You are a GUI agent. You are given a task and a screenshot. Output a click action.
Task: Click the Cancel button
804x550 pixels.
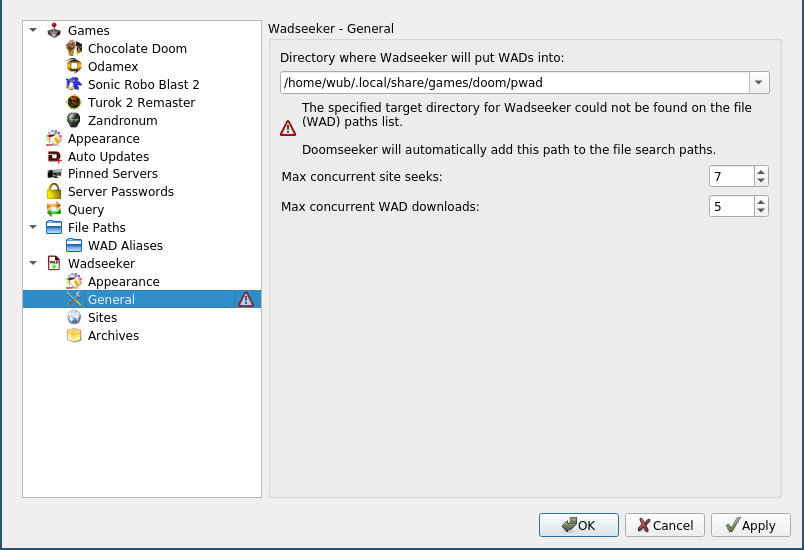[664, 525]
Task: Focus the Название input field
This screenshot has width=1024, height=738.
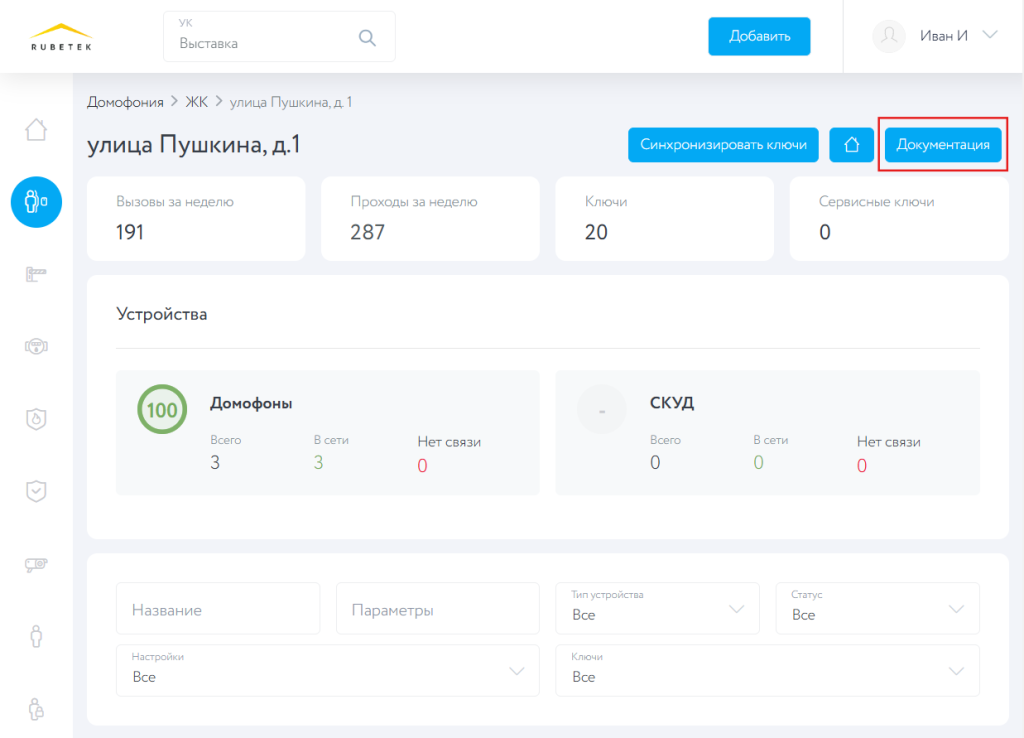Action: pyautogui.click(x=218, y=609)
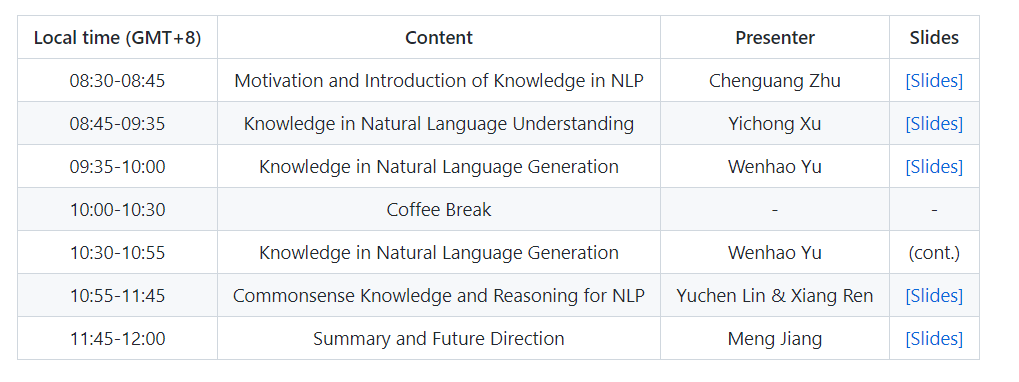Click presenter name Yuchen Lin & Xiang Ren
Image resolution: width=1019 pixels, height=382 pixels.
click(775, 296)
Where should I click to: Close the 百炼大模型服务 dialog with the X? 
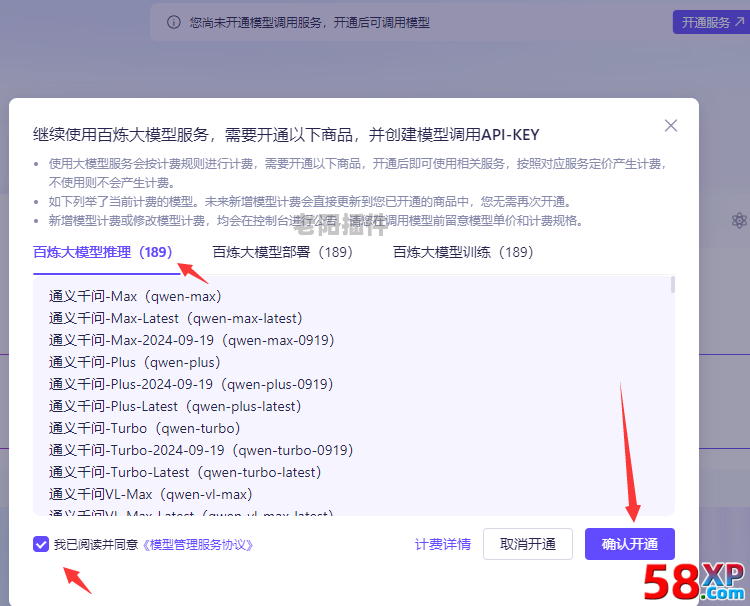(x=671, y=125)
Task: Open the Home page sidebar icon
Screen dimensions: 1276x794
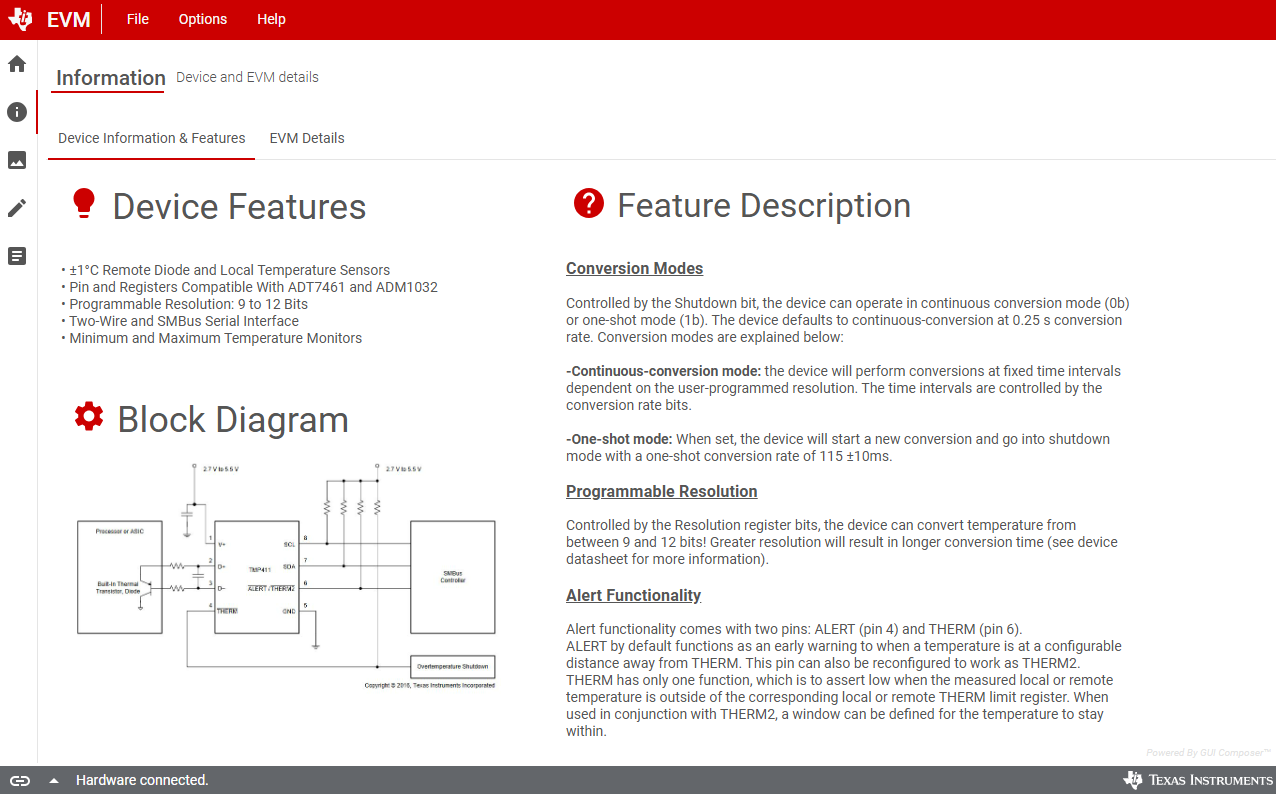Action: coord(17,64)
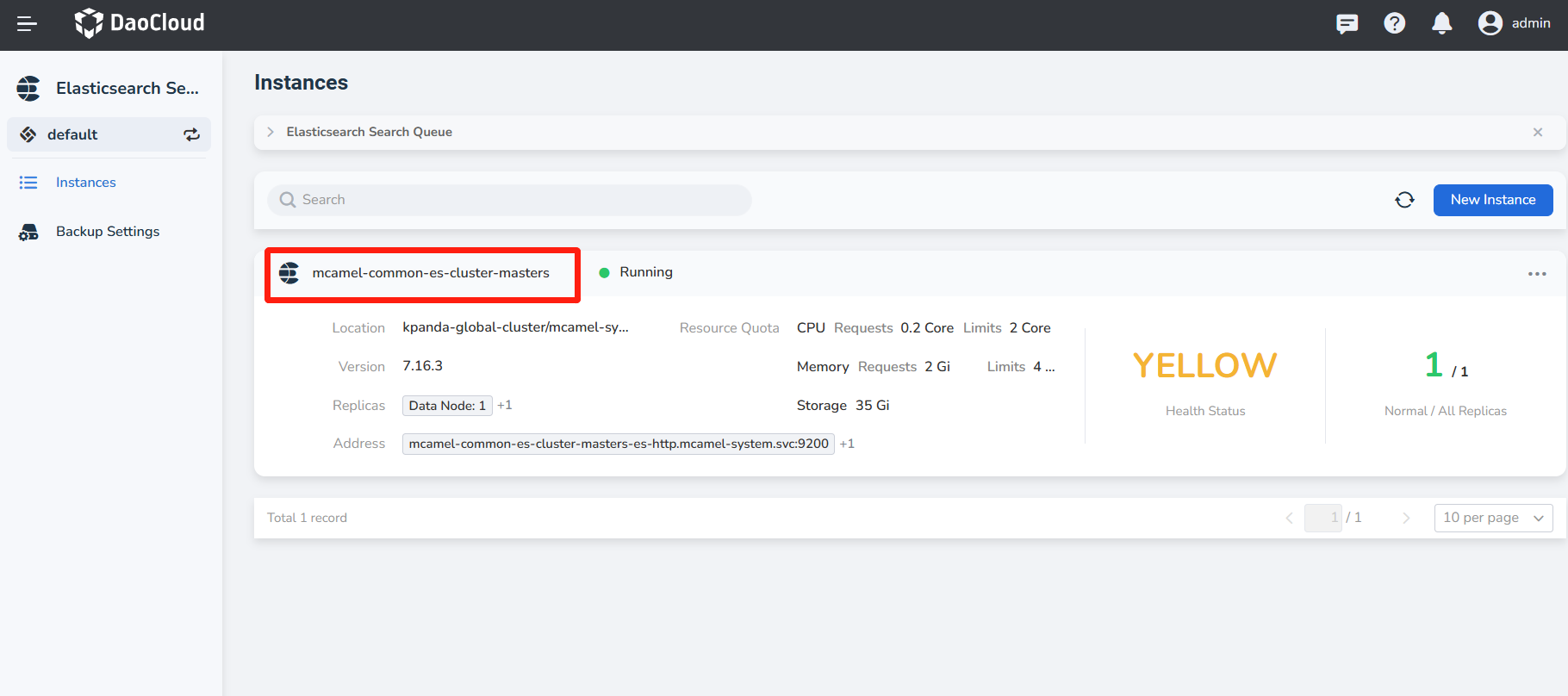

▬▬▬▬▬▬

Could you return all the entries exactly as they appear, minus the pictures?

— ANSWER SPACE —
You are a GUI agent. You are given a task and a screenshot. Output a click action.
Task: Click the Cancel button
804x550 pixels.
[664, 525]
Task: Focus the Название input field
This screenshot has width=1024, height=738.
Action: pyautogui.click(x=218, y=609)
Click presenter name Yuchen Lin & Xiang Ren
Image resolution: width=1019 pixels, height=382 pixels.
click(775, 296)
Where should I click to: Close the 百炼大模型服务 dialog with the X? 
(x=671, y=125)
Task: Open the Home page sidebar icon
Screen dimensions: 1276x794
Action: coord(17,64)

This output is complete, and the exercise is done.